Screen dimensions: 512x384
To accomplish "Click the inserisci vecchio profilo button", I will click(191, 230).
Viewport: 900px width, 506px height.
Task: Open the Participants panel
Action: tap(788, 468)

######

• Exercise task:
Copy every line of the items above without any changes.

• The reply:
Screen dimensions: 512x384
To accomplish "Click the inserisci vecchio profilo button", I will click(191, 230).
Viewport: 900px width, 506px height.
Task: Open the Participants panel
Action: tap(788, 468)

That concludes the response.